Data Science – Part 2
(Editor's note: Click on the following link to read the first installment of Steve's blog, "Data Science - Part 1")
I was a bit taken back the first day of O'Reilly's Strata Conference on data science in early February. The crowd was decidedly younger than those I generally encounter at business intelligence conferences. And while the topics of conversation – big data, data integration, statistics and visualization – were similar, the products of focus were very different.
Instead of Oracle and Netezza, data storage buzz was about MapReduce/Hadoop and Cassandra. Instead of Informatica and Kettle, data integration discussion was on languages python and ruby. Instead of OLAP and dashboards, analytics attention was on predictive models and machine learning. And instead of mature project organizations with well-specified roles, it seemed the data science teams were small, with a few jack-of-all-trade individuals handling most of the work.
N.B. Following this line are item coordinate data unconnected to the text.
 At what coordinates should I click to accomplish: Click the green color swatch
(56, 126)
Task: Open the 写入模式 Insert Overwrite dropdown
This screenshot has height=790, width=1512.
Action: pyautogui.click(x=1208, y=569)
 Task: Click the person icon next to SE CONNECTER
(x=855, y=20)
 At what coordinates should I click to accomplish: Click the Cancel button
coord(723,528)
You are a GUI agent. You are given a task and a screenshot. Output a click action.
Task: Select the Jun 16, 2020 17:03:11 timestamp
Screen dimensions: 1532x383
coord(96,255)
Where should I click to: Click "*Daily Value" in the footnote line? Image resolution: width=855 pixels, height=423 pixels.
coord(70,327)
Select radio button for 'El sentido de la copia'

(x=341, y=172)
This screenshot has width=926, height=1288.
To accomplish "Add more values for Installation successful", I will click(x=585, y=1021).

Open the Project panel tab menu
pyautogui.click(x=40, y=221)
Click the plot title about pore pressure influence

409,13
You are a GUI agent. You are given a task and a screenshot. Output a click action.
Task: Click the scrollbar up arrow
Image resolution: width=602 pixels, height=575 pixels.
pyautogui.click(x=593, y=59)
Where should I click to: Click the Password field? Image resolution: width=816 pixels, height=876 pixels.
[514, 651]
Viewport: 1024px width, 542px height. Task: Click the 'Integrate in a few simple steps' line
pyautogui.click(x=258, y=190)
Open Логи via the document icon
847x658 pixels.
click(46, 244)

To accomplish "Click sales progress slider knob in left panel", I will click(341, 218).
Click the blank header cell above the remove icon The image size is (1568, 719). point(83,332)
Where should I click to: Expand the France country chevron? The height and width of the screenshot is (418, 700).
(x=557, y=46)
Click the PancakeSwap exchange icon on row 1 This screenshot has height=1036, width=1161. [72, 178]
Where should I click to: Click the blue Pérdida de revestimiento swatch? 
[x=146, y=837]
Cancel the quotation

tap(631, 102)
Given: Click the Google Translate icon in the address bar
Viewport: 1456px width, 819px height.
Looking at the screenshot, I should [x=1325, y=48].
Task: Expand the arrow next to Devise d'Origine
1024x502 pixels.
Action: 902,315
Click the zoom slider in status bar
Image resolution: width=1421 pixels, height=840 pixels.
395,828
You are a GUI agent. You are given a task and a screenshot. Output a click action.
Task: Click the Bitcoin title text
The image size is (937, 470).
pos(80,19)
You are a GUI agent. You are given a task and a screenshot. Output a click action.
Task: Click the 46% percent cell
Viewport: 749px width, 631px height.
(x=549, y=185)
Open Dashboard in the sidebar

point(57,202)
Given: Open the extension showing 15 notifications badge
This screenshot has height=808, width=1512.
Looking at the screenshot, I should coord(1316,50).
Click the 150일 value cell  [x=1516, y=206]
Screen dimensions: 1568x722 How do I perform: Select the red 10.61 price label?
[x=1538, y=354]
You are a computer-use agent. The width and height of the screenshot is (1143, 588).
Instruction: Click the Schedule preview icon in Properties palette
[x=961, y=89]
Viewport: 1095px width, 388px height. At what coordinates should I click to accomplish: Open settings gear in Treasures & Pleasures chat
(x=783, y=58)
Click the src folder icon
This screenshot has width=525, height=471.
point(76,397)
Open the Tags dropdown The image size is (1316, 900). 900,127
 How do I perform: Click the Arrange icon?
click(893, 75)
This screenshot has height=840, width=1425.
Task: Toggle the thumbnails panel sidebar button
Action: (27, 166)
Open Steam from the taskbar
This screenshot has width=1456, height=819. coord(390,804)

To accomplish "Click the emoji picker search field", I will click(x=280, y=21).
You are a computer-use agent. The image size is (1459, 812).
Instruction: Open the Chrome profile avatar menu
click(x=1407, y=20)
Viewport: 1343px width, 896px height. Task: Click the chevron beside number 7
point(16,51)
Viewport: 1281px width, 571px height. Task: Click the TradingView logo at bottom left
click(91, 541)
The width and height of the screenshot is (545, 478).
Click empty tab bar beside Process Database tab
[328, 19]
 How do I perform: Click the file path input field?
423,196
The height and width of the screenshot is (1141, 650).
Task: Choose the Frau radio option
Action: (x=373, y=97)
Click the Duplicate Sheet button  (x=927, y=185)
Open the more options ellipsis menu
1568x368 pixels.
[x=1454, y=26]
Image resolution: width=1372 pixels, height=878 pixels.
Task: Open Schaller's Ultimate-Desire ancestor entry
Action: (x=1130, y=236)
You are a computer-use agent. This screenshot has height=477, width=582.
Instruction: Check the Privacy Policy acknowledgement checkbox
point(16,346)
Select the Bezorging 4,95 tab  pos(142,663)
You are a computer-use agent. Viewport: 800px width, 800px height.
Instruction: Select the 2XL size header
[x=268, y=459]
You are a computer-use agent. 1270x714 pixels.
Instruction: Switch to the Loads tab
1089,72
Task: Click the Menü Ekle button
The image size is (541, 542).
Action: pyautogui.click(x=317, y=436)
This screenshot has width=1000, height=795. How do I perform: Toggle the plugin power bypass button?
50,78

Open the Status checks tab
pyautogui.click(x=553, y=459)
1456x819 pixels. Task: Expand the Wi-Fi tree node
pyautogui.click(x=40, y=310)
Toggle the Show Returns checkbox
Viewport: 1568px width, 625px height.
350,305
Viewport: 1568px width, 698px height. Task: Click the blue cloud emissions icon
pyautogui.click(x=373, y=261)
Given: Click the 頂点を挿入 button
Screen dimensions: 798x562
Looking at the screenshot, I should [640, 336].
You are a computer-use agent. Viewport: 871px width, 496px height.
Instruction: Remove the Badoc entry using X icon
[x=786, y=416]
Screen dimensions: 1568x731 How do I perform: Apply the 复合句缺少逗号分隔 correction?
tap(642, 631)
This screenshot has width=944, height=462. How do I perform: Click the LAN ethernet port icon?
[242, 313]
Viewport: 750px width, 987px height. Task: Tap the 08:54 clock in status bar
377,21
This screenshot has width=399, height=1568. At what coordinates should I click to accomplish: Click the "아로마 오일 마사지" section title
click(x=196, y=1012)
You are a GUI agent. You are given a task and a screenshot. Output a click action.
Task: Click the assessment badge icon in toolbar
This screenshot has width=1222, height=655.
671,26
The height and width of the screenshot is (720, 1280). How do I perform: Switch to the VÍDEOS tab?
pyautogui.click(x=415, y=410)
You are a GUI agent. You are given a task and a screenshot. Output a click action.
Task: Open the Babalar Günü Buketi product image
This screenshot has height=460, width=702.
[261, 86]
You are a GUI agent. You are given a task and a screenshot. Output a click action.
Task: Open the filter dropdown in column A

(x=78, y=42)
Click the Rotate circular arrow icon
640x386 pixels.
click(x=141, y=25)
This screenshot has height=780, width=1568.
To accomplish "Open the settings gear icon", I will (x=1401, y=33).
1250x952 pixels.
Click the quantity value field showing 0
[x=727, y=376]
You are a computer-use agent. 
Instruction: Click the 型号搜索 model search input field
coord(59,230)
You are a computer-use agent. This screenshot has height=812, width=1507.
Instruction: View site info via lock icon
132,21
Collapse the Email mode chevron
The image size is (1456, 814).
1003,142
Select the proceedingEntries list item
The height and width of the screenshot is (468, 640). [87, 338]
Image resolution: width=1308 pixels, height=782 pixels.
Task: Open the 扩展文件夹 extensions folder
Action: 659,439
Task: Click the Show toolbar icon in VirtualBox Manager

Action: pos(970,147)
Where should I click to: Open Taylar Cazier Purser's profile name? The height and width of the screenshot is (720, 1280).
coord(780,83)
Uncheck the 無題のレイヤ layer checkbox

I wasn't sure at first what to make of my observations. Trained as a statistician, I liked the practical focus of data science on both statistics and data integration. But having spent the last 25 years in decision support and business intelligence, I got the sense that DS was unappreciative of the history of intelligence in business.
It almost seemed that data science suffered from “not invented here” syndrome. So I determined right there and then to further investigate the differences between BI and DS. Fortunately, I was able to get a lot of help from the seminal article, “What is Data Science?,” by prolific O'Reilly Unix author and industry expert Mike Loukides.
From the get-go, Loukides distinguishes DS as “not just an application with data; it's a data product. Data science enables the creation of data products.” He notes Google's PageRank algorithm and Amazon's recommendation engine that exploits the exhaust of searches as examples of data science apps. This is certainly in contrast to BI, whose primary role is support of performance measurement.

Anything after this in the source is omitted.